Did the Early Church believe that the Eucharist was the Body of Christ?
Let’s take a look at what the early Church Fathers had to say about the Eucharist:
- “They [the Docetics, a heretical group] abstain from the Eucharist and from prayer, because they do not confess that the Eucharist is the flesh of our Savior Jesus Christ, flesh which suffered for our sins and which the Father, in His goodness, raised up again.” -St. Ignatius of Antioch, Letter to the Smyrnaeans 6, 2 (around 100 A.D.)
- “I have no taste for corruptible food nor for the pleasures of this life. I desire the Bread of God, which is the Flesh of Jesus Christ…and for drink I desire His Blood, which is love incorruptible.” -St. Ignatius of Antioch, Letter to the Romans 7, 3 (around 100 A.D.)
...for they are, according to the Master’s declaration, the Body and Blood of Christ. - “We call this food Eucharist; and no one else is permitted to partake of it, except one who believes our teaching to be true… For not as common bread nor common drink do we receive these; but since Jesus Christ our Savior was made incarnate by the word of God and had both flesh and blood for our salvation, so too, as we have been taught, the food which has been made into the Eucharist by the Eucharistic prayer set down by Him, and by the change of which our blood and flesh is nourished, is both the Flesh and the Blood of that incarnate Jesus.” -St. Justin Martyr, First Apology, 66, 20 (around 150 A.D.)
- “He [Jesus] has declared the cup, a part of creation, to be His own Blood, from which He causes our blood to flow; and the bread, a part of creation, He has established as His own Body, from which He gives increase to our bodies.” -St. Irenaeus, Against Heresies, 5, 2, 2 (around 195 A.D.)
- “[T]he bread over which thanks have been given is the Body of their Lord, and the cup His Blood...” -St. Irenaeus, Against Heresies, IV:18, 4 (around 200 A.D.)
- “Do not, therefore, regard the bread and wine as simply that; for they are, according to the Master’s declaration, the Body and Blood of Christ. Even though the senses suggest to you the other, let faith make you firm. Do not judge in this matter by taste, but be fully assured by the faith, not doubting that you have been deemed worthy of the Body and Blood of Christ.” -St. Cyril of Jerusalem, Catechetical Lectures: [Mystagogic 4], 22, 6 (350 A.D.)
- "‘And she [Wisdom] has furnished her table’ [Prov. 9:2] . . . refers to his [Christ’s] honored and undefiled body and blood, which day by day are administered and offered sacrificially at the spiritual divine table, as a memorial of that first and ever-memorable table of the spiritual divine supper [i.e., the Last Supper]" - St. Hippolytus, Fragment from Commentary on Proverbs (217 A.D.)
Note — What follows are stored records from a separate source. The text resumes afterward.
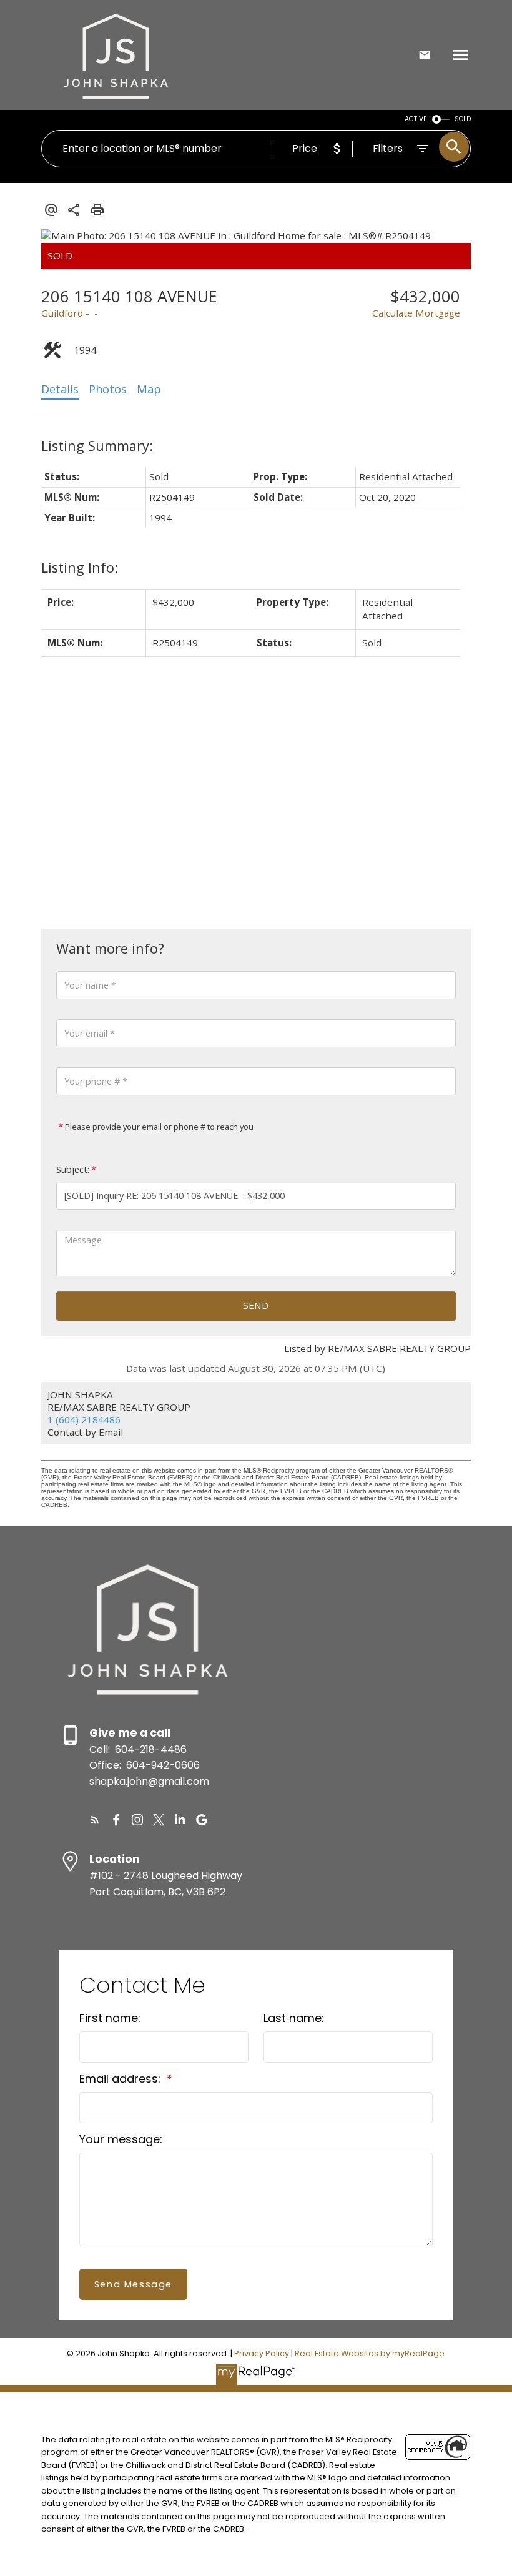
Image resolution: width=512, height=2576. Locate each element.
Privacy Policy (261, 2353)
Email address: (121, 2078)
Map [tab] (149, 389)
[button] (95, 1819)
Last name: (293, 2018)
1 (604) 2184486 (84, 1419)
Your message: (120, 2139)
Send (255, 1305)
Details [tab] (60, 389)
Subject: (72, 1169)
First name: (109, 2018)
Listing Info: (79, 567)
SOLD (463, 119)
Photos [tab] (108, 389)
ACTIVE (416, 119)
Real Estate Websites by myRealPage (370, 2353)
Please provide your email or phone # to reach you (158, 1126)
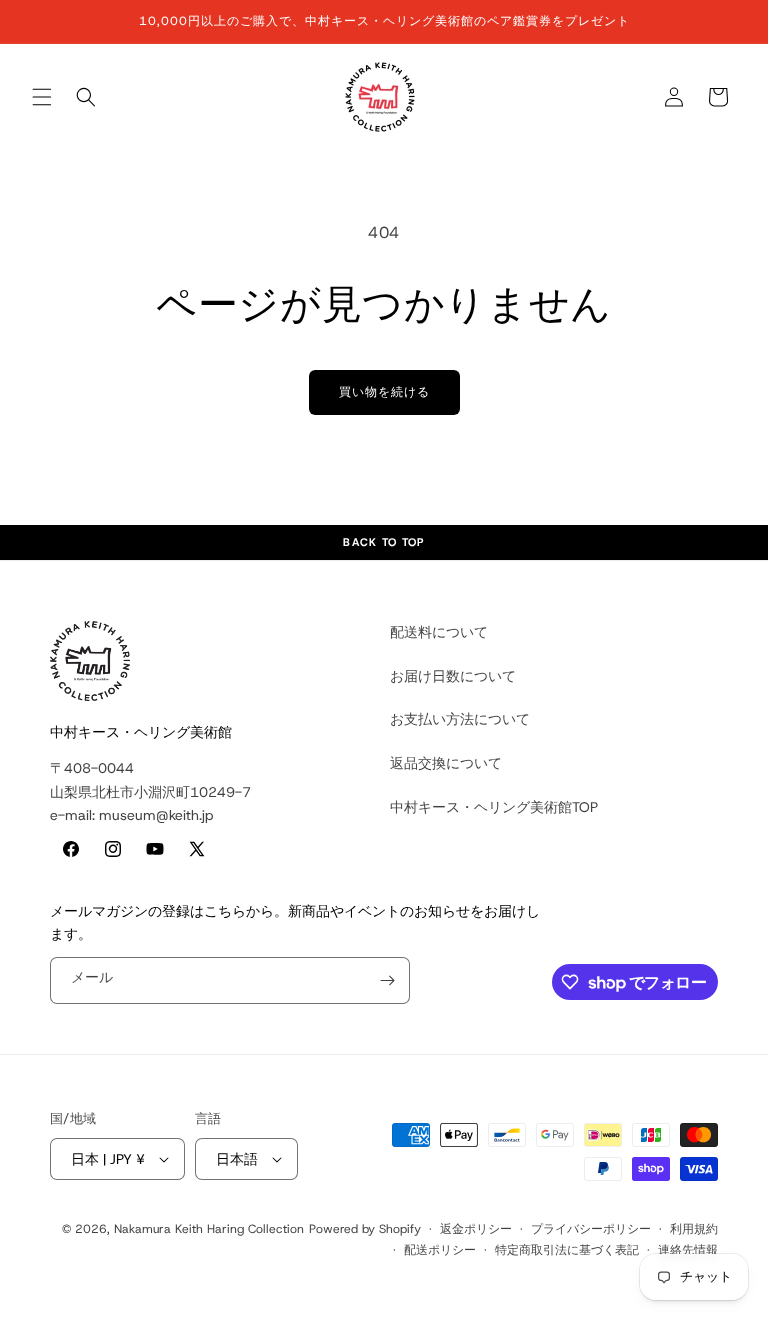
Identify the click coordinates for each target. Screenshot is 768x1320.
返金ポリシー (476, 1229)
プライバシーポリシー (591, 1229)
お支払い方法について (460, 719)
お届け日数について (453, 676)
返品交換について (446, 763)
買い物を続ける (384, 392)
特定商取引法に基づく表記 (567, 1250)
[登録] (387, 980)
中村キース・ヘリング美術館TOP (494, 807)
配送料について (439, 632)
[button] (42, 97)
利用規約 (694, 1229)
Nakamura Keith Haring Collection (209, 1229)
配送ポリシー (440, 1250)
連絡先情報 (688, 1250)
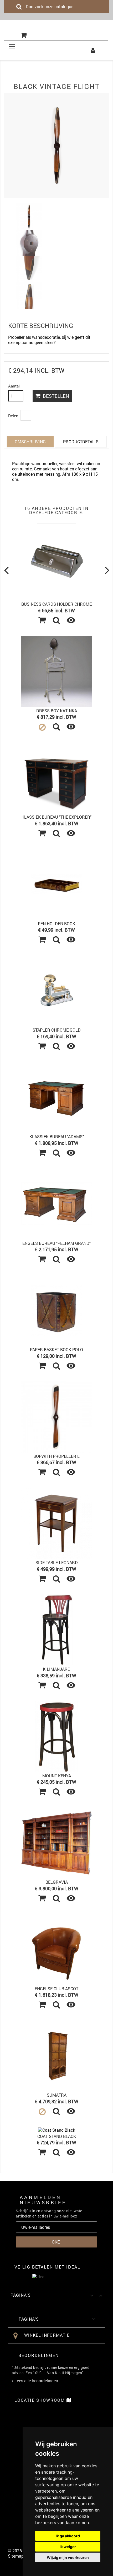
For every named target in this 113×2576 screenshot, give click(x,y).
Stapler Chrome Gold (57, 1030)
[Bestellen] (42, 621)
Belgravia (56, 1882)
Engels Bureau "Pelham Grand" (56, 1243)
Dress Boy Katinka (56, 710)
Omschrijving (30, 441)
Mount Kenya (56, 1775)
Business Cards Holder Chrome (56, 604)
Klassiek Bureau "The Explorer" (56, 817)
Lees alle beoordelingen (35, 2380)
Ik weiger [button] (68, 2546)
- “You ought to know what you have received, what you are going to receive, and what you ought to receive daily. That Bread which you see on the altar, consecrated by the word of God, is the Body of Christ. That chalice, or rather, what the chalice holds, consecrated by the word of God, is the Blood of Christ. Through those accidents the Lord wished to entrust to us His Body and the Blood which He poured out for the remission of sins.” -St. Augustine, Sermons, No. 227 (around 405 A.D.)
These are just a few of the writers from the first 400 years of Christianity that refer to the real presence of Jesus in the Eucharist. The fact of the matter is that the Catholic Church has faithfully maintained that Jesus is truly present in the Holy Eucharist; it isn’t something that we made up, God set it up that way.